_Task requirements:_ An exact restatement of the entire listing is needed, excluding all images.

_Data extracts:_
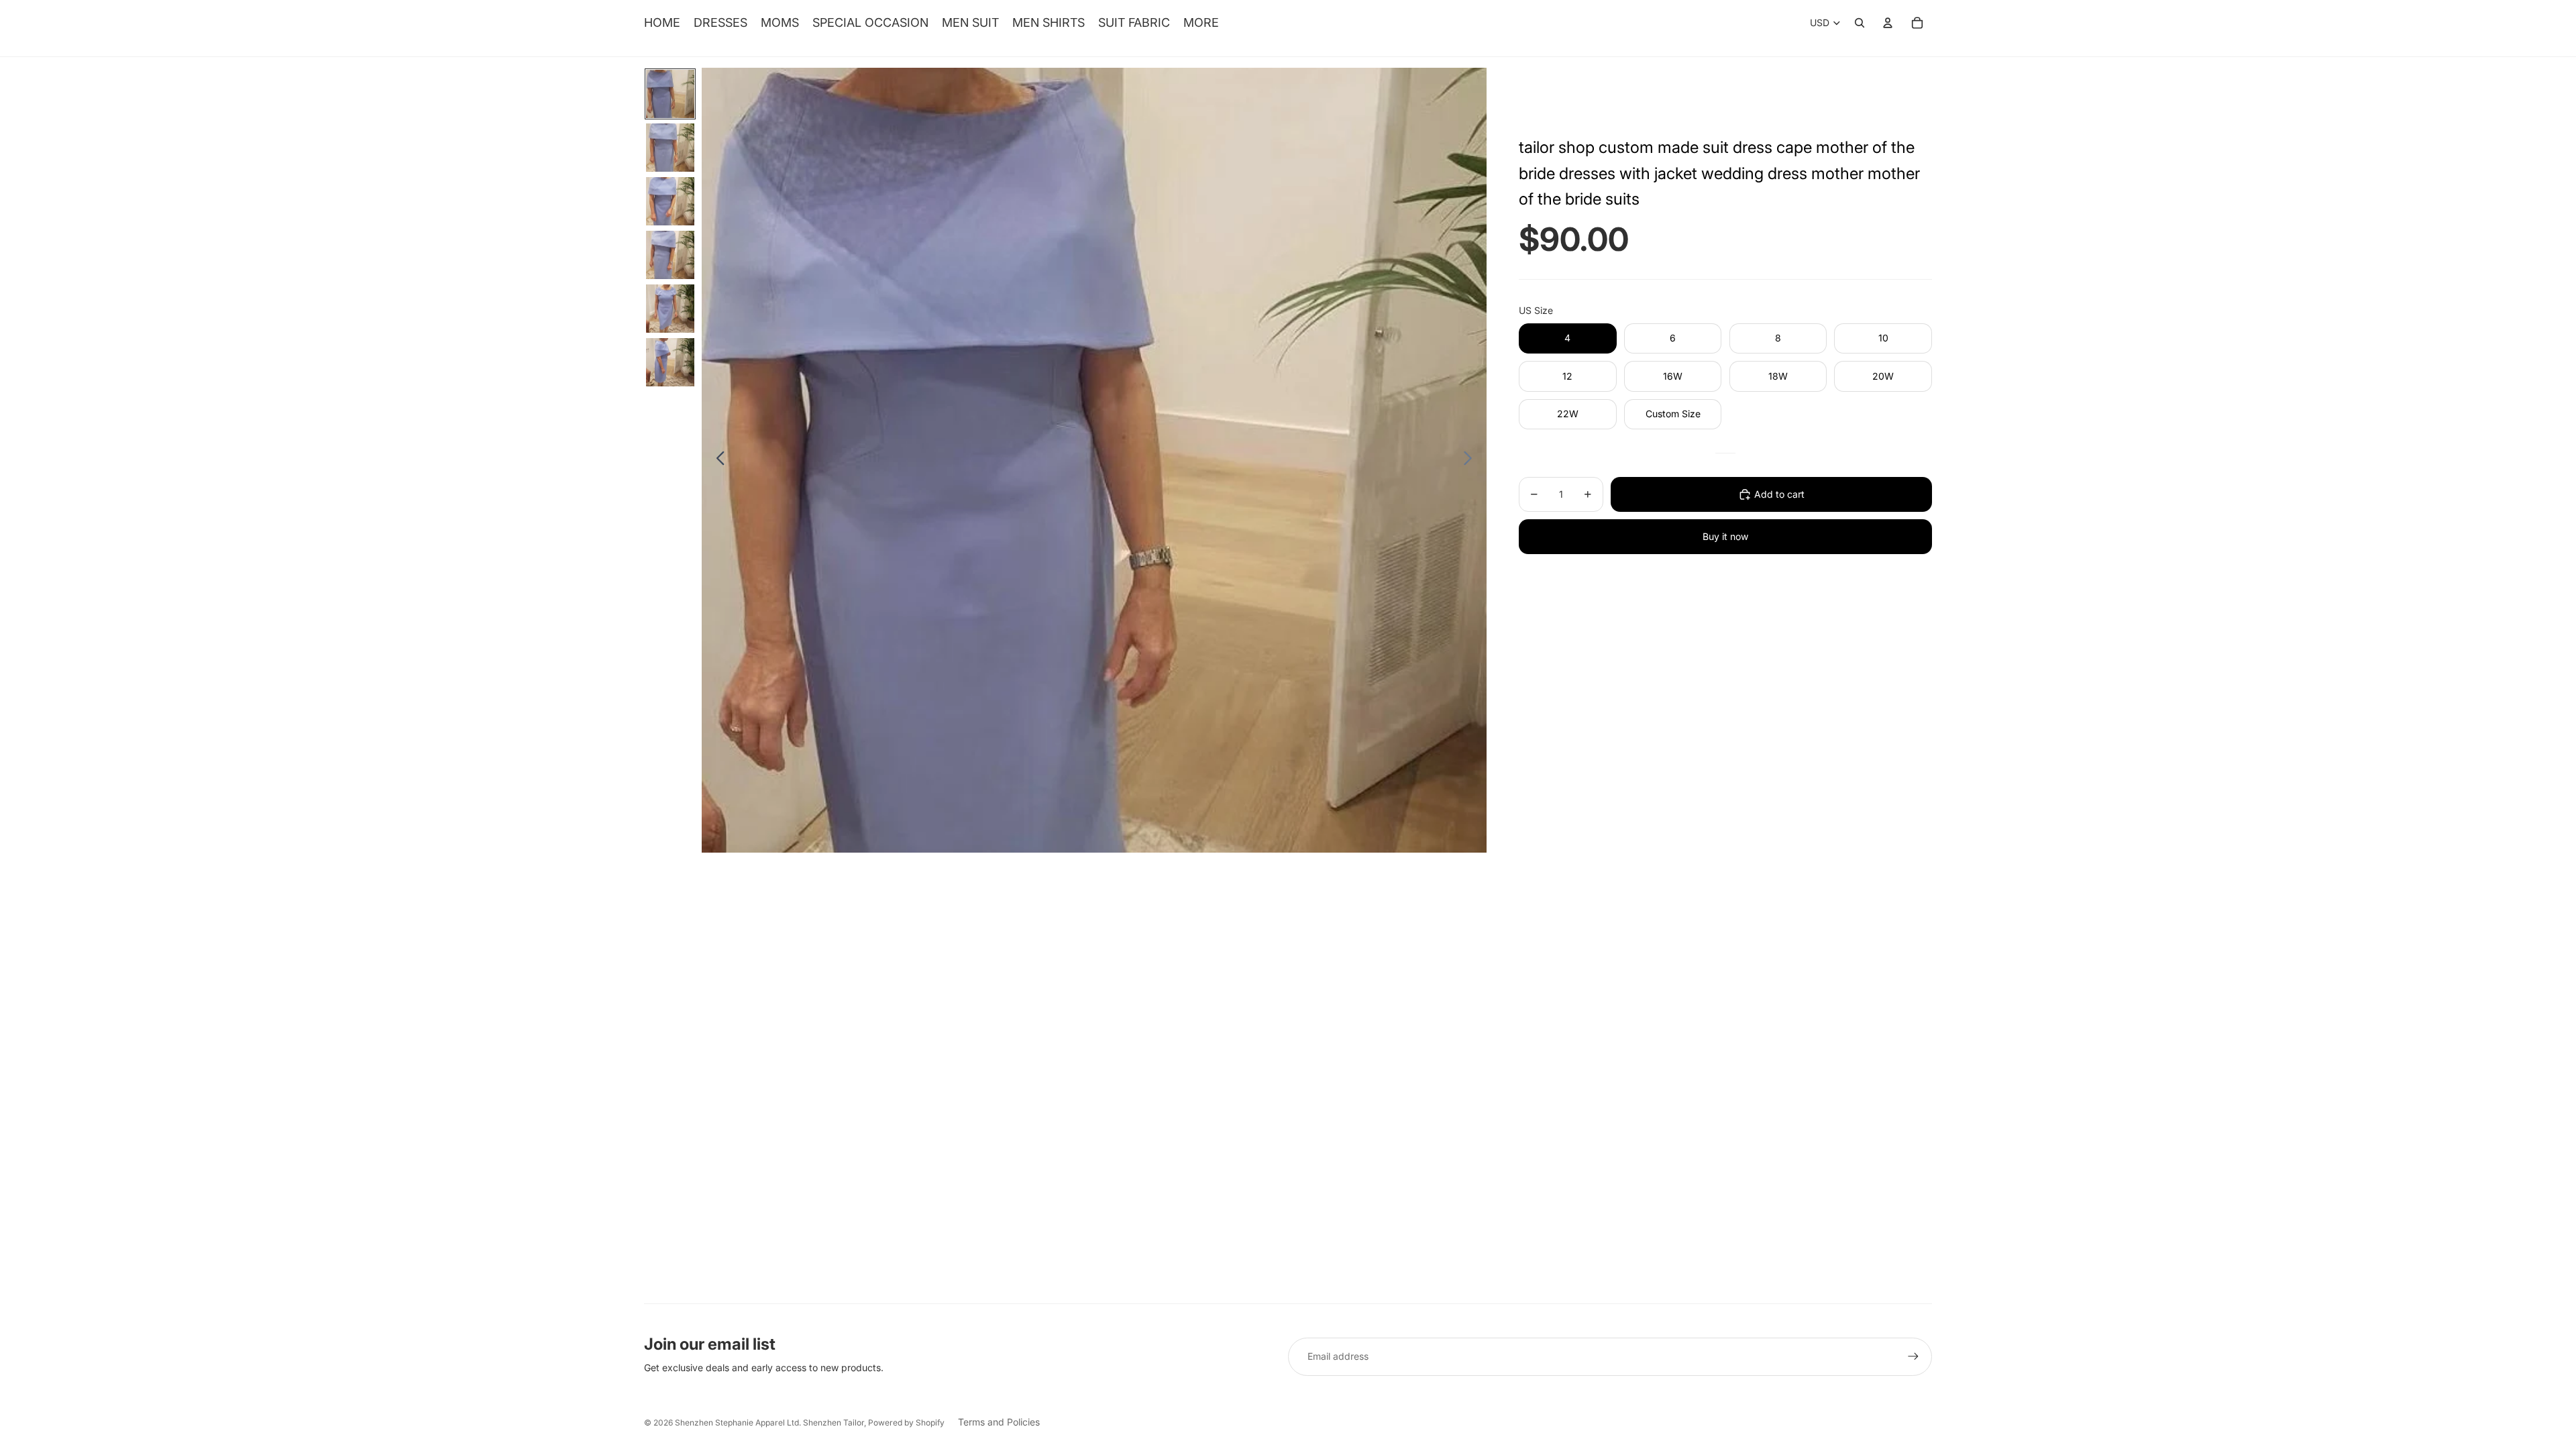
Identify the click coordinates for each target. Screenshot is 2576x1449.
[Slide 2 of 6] (670, 147)
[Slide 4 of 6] (670, 255)
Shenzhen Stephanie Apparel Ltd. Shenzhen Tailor (769, 1422)
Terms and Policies (999, 1422)
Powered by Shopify (906, 1422)
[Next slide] (1471, 460)
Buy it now (1725, 536)
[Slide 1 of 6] (670, 94)
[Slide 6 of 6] (670, 362)
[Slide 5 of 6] (670, 308)
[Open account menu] (1887, 23)
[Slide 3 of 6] (670, 201)
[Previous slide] (717, 460)
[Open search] (1859, 23)
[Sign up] (1913, 1356)
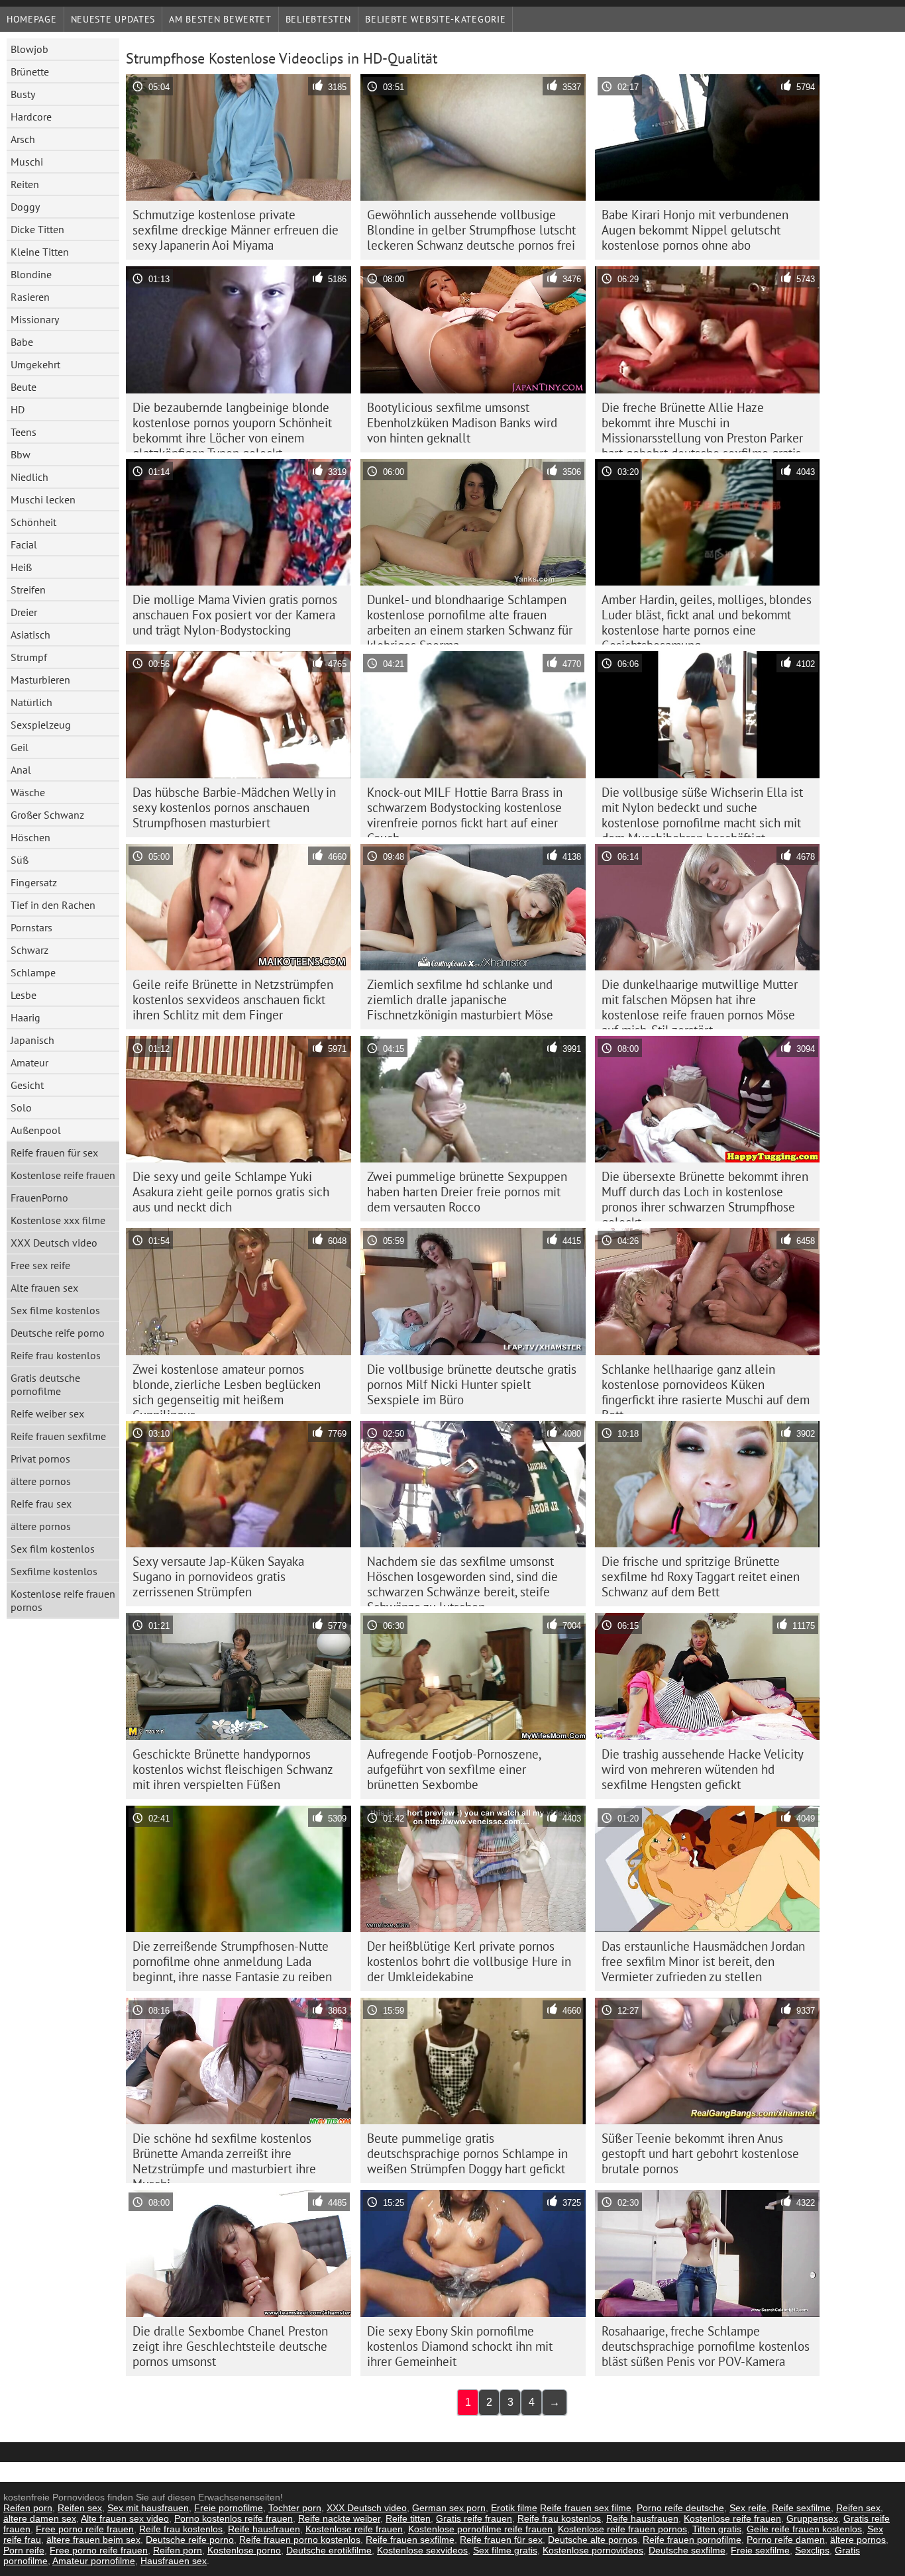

_Result below:_
Identify the click coordinates for each target. Screenshot is 2576x1449.
[Slide 2 of 6] (670, 147)
[Slide 4 of 6] (670, 255)
Shenzhen Stephanie Apparel Ltd. Shenzhen Tailor (769, 1422)
Terms and Policies (999, 1422)
Powered by Shopify (906, 1422)
[Next slide] (1471, 460)
Buy it now (1725, 536)
[Slide 1 of 6] (670, 94)
[Slide 6 of 6] (670, 362)
[Slide 5 of 6] (670, 308)
[Open account menu] (1887, 23)
[Slide 3 of 6] (670, 201)
[Previous slide] (717, 460)
[Open search] (1859, 23)
[Sign up] (1913, 1356)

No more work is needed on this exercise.